● Short exercise:
Could you reproduce every one of the lines below word for word, with no changes?

● Supplied records:
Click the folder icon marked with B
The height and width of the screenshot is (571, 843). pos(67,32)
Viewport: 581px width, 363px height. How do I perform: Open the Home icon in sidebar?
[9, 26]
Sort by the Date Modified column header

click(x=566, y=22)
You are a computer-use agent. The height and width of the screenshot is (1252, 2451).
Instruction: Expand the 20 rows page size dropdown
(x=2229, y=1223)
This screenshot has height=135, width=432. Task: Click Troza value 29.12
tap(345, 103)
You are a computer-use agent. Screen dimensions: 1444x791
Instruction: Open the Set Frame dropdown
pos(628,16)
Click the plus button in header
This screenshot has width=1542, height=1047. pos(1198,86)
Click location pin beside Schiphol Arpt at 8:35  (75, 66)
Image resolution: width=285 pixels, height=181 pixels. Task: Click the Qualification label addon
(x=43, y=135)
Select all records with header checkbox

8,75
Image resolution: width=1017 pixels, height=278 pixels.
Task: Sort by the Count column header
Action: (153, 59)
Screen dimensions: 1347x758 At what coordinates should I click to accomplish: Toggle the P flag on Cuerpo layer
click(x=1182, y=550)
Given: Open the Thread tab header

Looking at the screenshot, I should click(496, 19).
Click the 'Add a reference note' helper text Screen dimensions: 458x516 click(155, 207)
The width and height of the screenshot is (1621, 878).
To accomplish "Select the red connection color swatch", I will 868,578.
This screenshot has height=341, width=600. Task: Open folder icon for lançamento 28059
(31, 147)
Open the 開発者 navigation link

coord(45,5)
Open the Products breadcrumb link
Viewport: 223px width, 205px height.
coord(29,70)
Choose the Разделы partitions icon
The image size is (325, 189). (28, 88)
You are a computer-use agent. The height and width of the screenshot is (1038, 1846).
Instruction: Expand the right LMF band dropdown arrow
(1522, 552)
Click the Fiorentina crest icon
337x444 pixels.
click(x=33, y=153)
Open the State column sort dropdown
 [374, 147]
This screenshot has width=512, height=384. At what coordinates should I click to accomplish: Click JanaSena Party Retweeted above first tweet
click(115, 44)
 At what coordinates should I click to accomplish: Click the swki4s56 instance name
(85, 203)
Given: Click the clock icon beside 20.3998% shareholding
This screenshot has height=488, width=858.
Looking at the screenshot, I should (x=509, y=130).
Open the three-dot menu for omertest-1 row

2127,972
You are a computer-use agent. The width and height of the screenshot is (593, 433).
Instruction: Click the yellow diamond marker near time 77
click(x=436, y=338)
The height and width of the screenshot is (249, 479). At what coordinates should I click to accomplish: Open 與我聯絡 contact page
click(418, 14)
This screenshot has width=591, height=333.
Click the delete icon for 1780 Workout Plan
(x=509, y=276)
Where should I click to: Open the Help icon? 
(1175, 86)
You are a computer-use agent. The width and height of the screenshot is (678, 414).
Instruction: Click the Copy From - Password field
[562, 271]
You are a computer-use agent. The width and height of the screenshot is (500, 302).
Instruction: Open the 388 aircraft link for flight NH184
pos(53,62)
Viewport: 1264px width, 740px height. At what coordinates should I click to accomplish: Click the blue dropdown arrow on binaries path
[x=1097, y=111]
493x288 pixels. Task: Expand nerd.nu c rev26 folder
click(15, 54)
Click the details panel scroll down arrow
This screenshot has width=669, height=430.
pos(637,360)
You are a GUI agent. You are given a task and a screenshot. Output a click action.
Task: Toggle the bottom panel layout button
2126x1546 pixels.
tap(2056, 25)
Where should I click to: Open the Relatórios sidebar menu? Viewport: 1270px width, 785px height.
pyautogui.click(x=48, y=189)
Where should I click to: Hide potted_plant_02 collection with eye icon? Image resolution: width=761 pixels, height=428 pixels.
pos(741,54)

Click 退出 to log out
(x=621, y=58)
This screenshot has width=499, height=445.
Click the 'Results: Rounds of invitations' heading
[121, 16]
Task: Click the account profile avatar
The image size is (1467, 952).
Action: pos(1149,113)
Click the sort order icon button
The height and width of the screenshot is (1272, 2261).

● Solution below:
Click the folder icon marked with B
The height and width of the screenshot is (571, 843). pos(67,32)
Viewport: 581px width, 363px height. How do I perform: Open the Home icon in sidebar?
[9, 26]
Sort by the Date Modified column header

click(x=566, y=22)
You are a computer-use agent. The height and width of the screenshot is (1252, 2451).
Instruction: Expand the 20 rows page size dropdown
(x=2229, y=1223)
This screenshot has height=135, width=432. Task: Click Troza value 29.12
tap(345, 103)
You are a computer-use agent. Screen dimensions: 1444x791
Instruction: Open the Set Frame dropdown
pos(628,16)
Click the plus button in header
This screenshot has width=1542, height=1047. pos(1198,86)
Click location pin beside Schiphol Arpt at 8:35  (75, 66)
Image resolution: width=285 pixels, height=181 pixels. Task: Click the Qualification label addon
(x=43, y=135)
Select all records with header checkbox

8,75
Image resolution: width=1017 pixels, height=278 pixels.
Task: Sort by the Count column header
Action: (153, 59)
Screen dimensions: 1347x758 At what coordinates should I click to accomplish: Toggle the P flag on Cuerpo layer
click(x=1182, y=550)
Given: Open the Thread tab header

Looking at the screenshot, I should click(496, 19).
Click the 'Add a reference note' helper text Screen dimensions: 458x516 click(155, 207)
The width and height of the screenshot is (1621, 878).
To accomplish "Select the red connection color swatch", I will 868,578.
This screenshot has height=341, width=600. Task: Open folder icon for lançamento 28059
(31, 147)
Open the 開発者 navigation link

coord(45,5)
Open the Products breadcrumb link
Viewport: 223px width, 205px height.
coord(29,70)
Choose the Разделы partitions icon
The image size is (325, 189). (28, 88)
You are a computer-use agent. The height and width of the screenshot is (1038, 1846).
Instruction: Expand the right LMF band dropdown arrow
(1522, 552)
Click the Fiorentina crest icon
337x444 pixels.
click(x=33, y=153)
Open the State column sort dropdown
 [374, 147]
This screenshot has width=512, height=384. At what coordinates should I click to accomplish: Click JanaSena Party Retweeted above first tweet
click(115, 44)
 At what coordinates should I click to accomplish: Click the swki4s56 instance name
(85, 203)
Given: Click the clock icon beside 20.3998% shareholding
This screenshot has height=488, width=858.
Looking at the screenshot, I should (x=509, y=130).
Open the three-dot menu for omertest-1 row

2127,972
You are a computer-use agent. The width and height of the screenshot is (593, 433).
Instruction: Click the yellow diamond marker near time 77
click(x=436, y=338)
The height and width of the screenshot is (249, 479). At what coordinates should I click to accomplish: Open 與我聯絡 contact page
click(418, 14)
This screenshot has width=591, height=333.
Click the delete icon for 1780 Workout Plan
(x=509, y=276)
Where should I click to: Open the Help icon? 
(1175, 86)
You are a computer-use agent. The width and height of the screenshot is (678, 414).
Instruction: Click the Copy From - Password field
[562, 271]
You are a computer-use agent. The width and height of the screenshot is (500, 302).
Instruction: Open the 388 aircraft link for flight NH184
pos(53,62)
Viewport: 1264px width, 740px height. At what coordinates should I click to accomplish: Click the blue dropdown arrow on binaries path
[x=1097, y=111]
493x288 pixels. Task: Expand nerd.nu c rev26 folder
click(15, 54)
Click the details panel scroll down arrow
This screenshot has width=669, height=430.
pos(637,360)
You are a GUI agent. You are given a task and a screenshot. Output a click action.
Task: Toggle the bottom panel layout button
2126x1546 pixels.
tap(2056, 25)
Where should I click to: Open the Relatórios sidebar menu? Viewport: 1270px width, 785px height.
pyautogui.click(x=48, y=189)
Where should I click to: Hide potted_plant_02 collection with eye icon? Image resolution: width=761 pixels, height=428 pixels.
pos(741,54)

Click 退出 to log out
(x=621, y=58)
This screenshot has width=499, height=445.
Click the 'Results: Rounds of invitations' heading
[121, 16]
Task: Click the account profile avatar
The image size is (1467, 952).
Action: pos(1149,113)
Click the sort order icon button
The height and width of the screenshot is (1272, 2261).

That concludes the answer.